Das ist der Moment des Abends bei "Markus Lanz"
Anlässlich der Automobilmesse IAA organisierte die Bewegung Fridays for Future jüngst mehrere Grossdemonstrationen, um auf die drohenden Gefahren durch die Erderwärmung aufmerksam zu machen. Bei "Markus Lanz" verteidigte Klimaaktivistin Luisa Neubauer die Aktionen und erklärte, dass das Auto in Deutschland nach wie vor als "grosses Kulturgut und ein grosses Sinnbild für Freiheit, für Wohlstand, für Wohlergehen" gelte. Neubauer forderte deshalb: "Mobilität muss neu gedacht werden."
Für die Klimaaktivistin ist deutlich zu sehen, dass die Regierung nach wie vor lieber die Automobilkonzerne glücklich mache, statt sich um die Zukunftsfähigkeit der Gesellschaft und den Ausbau des öffentlichen Nahverkehrs zu kümmern.
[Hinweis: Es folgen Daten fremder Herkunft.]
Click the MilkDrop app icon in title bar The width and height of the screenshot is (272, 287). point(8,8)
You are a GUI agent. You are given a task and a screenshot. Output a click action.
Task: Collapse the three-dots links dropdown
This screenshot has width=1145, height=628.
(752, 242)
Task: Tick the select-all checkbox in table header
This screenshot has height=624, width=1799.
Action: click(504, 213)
Luisa Neubauer stichelte: "Als Verkehrsminister müsste man, salopp gesagt, die Eier in der Hose haben, auch mal diesen Konzernen eine Ansage zu machen."
Markus Lanz hakte verwundert nach: "Welche Ansage sollte man denen machen?" Darauf antwortete Neubauer schwammig, dass E-Mobilität und ein "solider Industriestandort" prinzipiell zwar wünschenswert seien, aber man trotzdem über die Frage nachdenken solle: "Wie sieht Mobilität aus, die nicht auf immer mehr Autos setzt?"
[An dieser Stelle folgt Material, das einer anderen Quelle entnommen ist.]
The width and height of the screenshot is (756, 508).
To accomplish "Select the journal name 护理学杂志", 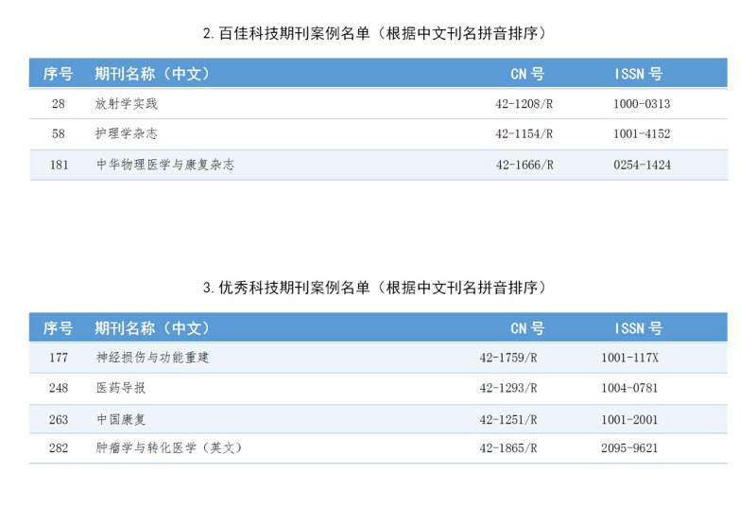I will (127, 134).
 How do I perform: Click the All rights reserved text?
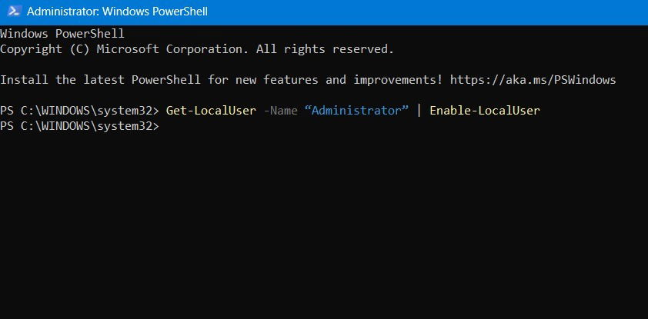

Lanz konterte prompt: "Die allermeisten Menschen in diesem Land sind nach wie vor auf das Auto angewiesen." Zudem machte der ZDF-Moderator darauf aufmerksam, dass es aufgrund der vielen Arbeitsplätze ein politisches Interesse geben müsse, dass es der Autoindustrie gut geht. Luisa Neubauer ging da nicht mit: "Stumpf zu sagen, wir halten den Status quo, und jeder, der das infrage stellt, hat ein Problem mit Arbeitsplätzen, das geht so nicht auf."
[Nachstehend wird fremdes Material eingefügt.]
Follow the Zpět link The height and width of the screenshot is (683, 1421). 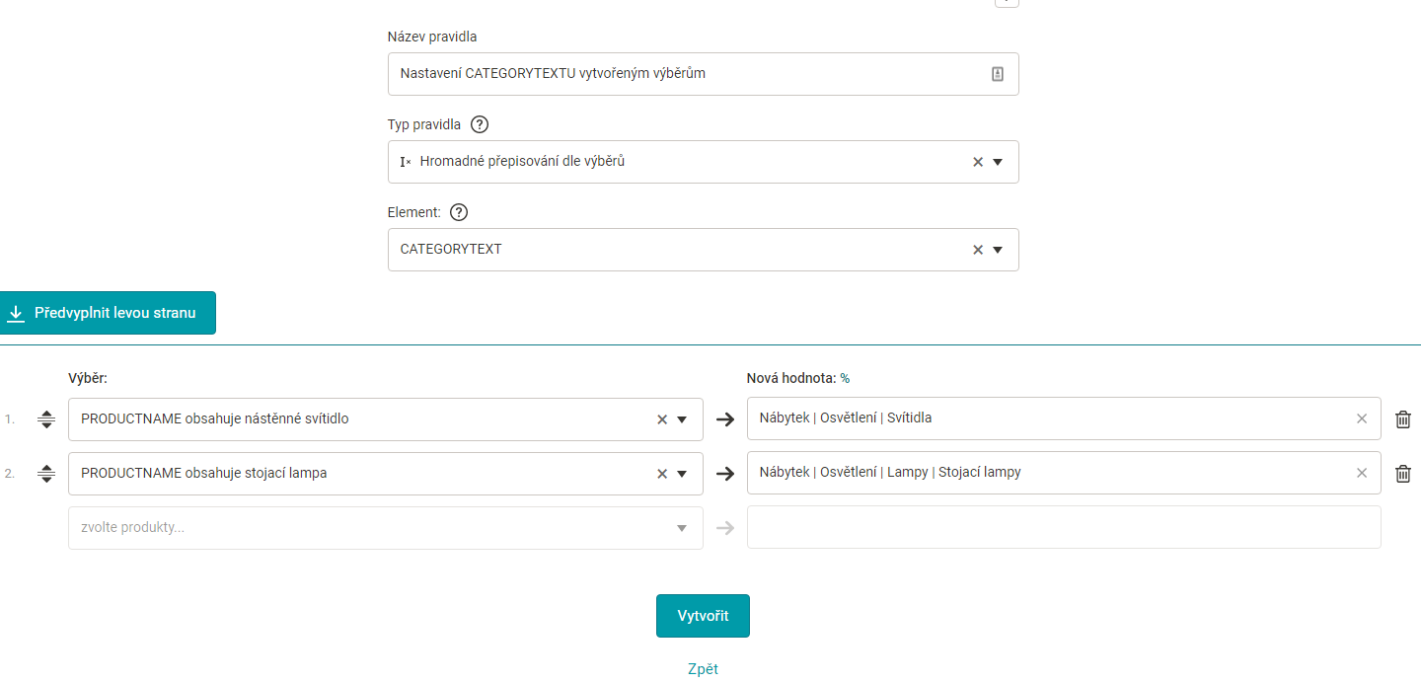(x=703, y=669)
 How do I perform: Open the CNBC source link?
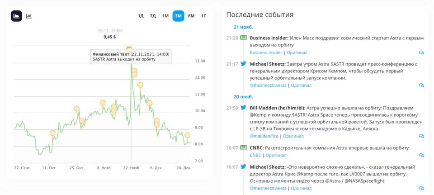click(255, 155)
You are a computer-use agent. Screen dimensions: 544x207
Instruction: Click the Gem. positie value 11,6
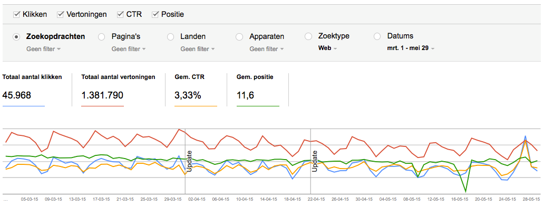(x=245, y=95)
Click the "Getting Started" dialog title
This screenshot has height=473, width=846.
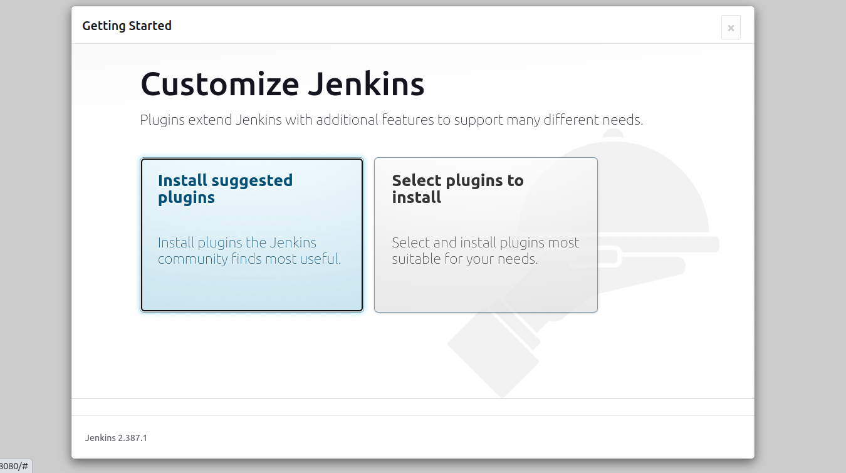[127, 26]
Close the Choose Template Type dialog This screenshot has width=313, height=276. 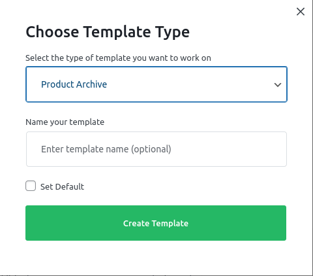pyautogui.click(x=301, y=12)
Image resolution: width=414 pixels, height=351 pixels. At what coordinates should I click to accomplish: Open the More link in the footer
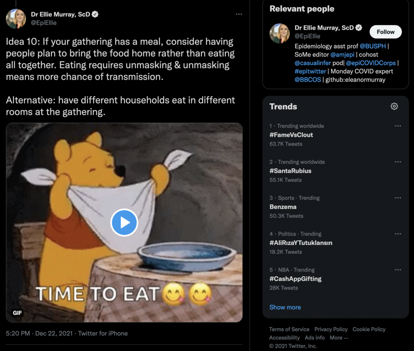pyautogui.click(x=338, y=337)
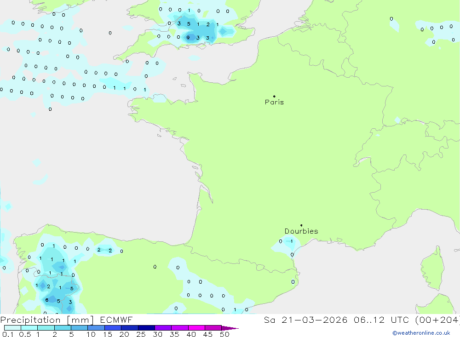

Ein Argument, das Lanz nicht gelten lassen wollte: "Sie sind da sehr schwammig!" Er kritisierte zudem, dass Neubauer mit ihrer Forderung nach weniger Autos "das Ende dieser Industrie" heraufbeschwöre.
Die Klimaaktivistin dementierte dies mit den Worten: "Das habe ich nicht gesagt." Als Lanz weiter nachfragte, sagte Neubauer wütend: "Herr Lanz, jetzt machen wir uns hier nicht lächerlich!" Als die Klimaaktivistin immer weiter gegen die Automobilindustrie wetterte und deren fehlende Bereitschaft anprangerte, an einer nachhaltigen Zukunft zu arbeiten, ergriff Lanz Partei für die Branche: "Diese Transformation findet statt!"
Das ist das Rede-Duell des Abends
Ebenso hitzig ging es zu, als Luisa Neubauer die Klimapolitik der Bundesregierung kritisierte und sagte, es gebe "in der Ampel keinen parteiübergreifenden Konsens darüber", wie man sich "gemeinschaftlich dafür einsetzt, dass wir das Pariser Klimaabkommen einhalten". Neubauer: "Wir merken in den letzten zwei Jahren, die Bilanz ist verheerend."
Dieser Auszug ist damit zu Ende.